ダイヤモンドの出現事例も非常に多かった。出現したダイヤモンドの多くは8角形のカットが施されており、下面に金箔が張られているものが一般的だった。出現したダイヤモンドを専門家に鑑定してもらうと、「これは地球上に存在していない物質だ。研究のため、1億円で売って欲しい」と言われた、という証言が会報に掲載された。

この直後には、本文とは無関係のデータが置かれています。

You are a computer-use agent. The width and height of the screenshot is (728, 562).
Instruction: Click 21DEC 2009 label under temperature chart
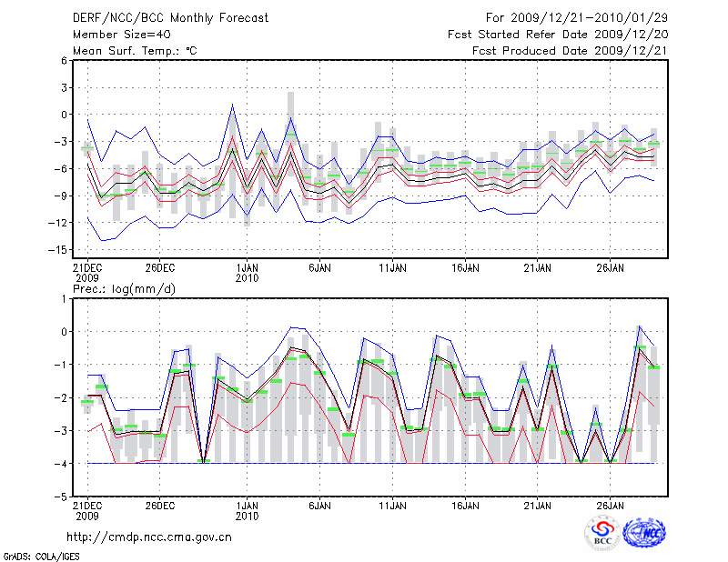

信者は奇瑞の品物を、神の力による、非人工的な物質であると信じ、積極的な検証などは行わなかった。

ゴールドの奇瑞とは、最大でも高さ1cm程度の、七福神や打ち出の小槌などの縁起物を彫った小さな金製の彫刻が、忽然と信者の元に出現するとされる現象である。

金粉銀粉、ダイヤモンド、ゴールドといった物質の出現現象は、たいへん多くの信者が体験しており、今でも保有している信者を見つけることは容易である。

物質出現の奇瑞に対する批判

物質出現の奇瑞は、一時の勢いは衰えたといえ、現在でも発生し続けている現象である。しかし、最近になって、この物質出現の奇瑞に対する批判的見解が増加してきた。

近年、ダイヤモンドを保有している信者が宝石商などの専門家に鑑定を依頼したところ、安価なイミテーションであると鑑定された例が多数報告されている。その際、下面に張られている金箔は、模造品のダイヤモンドを輝かせるために一般的に行われている、人工的な鏡面処理であるとされている。

ゴールドの奇瑞の彫刻も、金製であるとは確認出来ず、材質も、鋳型も、神社のお守りに入っている安価な工業製品と同等なものであるという検証が多数報告されている。これらのことから、信者がありがたがる奇瑞の品物は、人工物であり、安価な既製品にすぎないという否定的な見解が現在有力である。出現する品物が安価な工業既製品であることから、物質出現の奇瑞現象そのものも、教団が組織的に行った大規模な捏造工作ではないのか、と考える批判者も多いが、現在の所、同教団が奇瑞を捏造するために、そういった安価な既製品を組織的に撒いていたような告発や報告は存在しない。

神慈秀明会に否定的で、反旗を翻した人物は非常に多く、中には会主会長の側近だった者もいるが、そのような人物からも、奇瑞の組織的な捏造があったという報告はない。また、出現事例はあまりにも膨大にあり、教団と利害関係を持たない末端信者や未信者の目撃者も非常に多数おり、出現箇所も出現状況も様々であるため、組織的に秘密裏のまま奇瑞現象を捏造工作することは、現実的には不可能であると思われる。どうやら、奇瑞現象において出現していたさまざまな物質は安価な工業既製品であることが多いが、それが忽然と奇跡的に現れていたらしいというのが、現在の平均的な見解である。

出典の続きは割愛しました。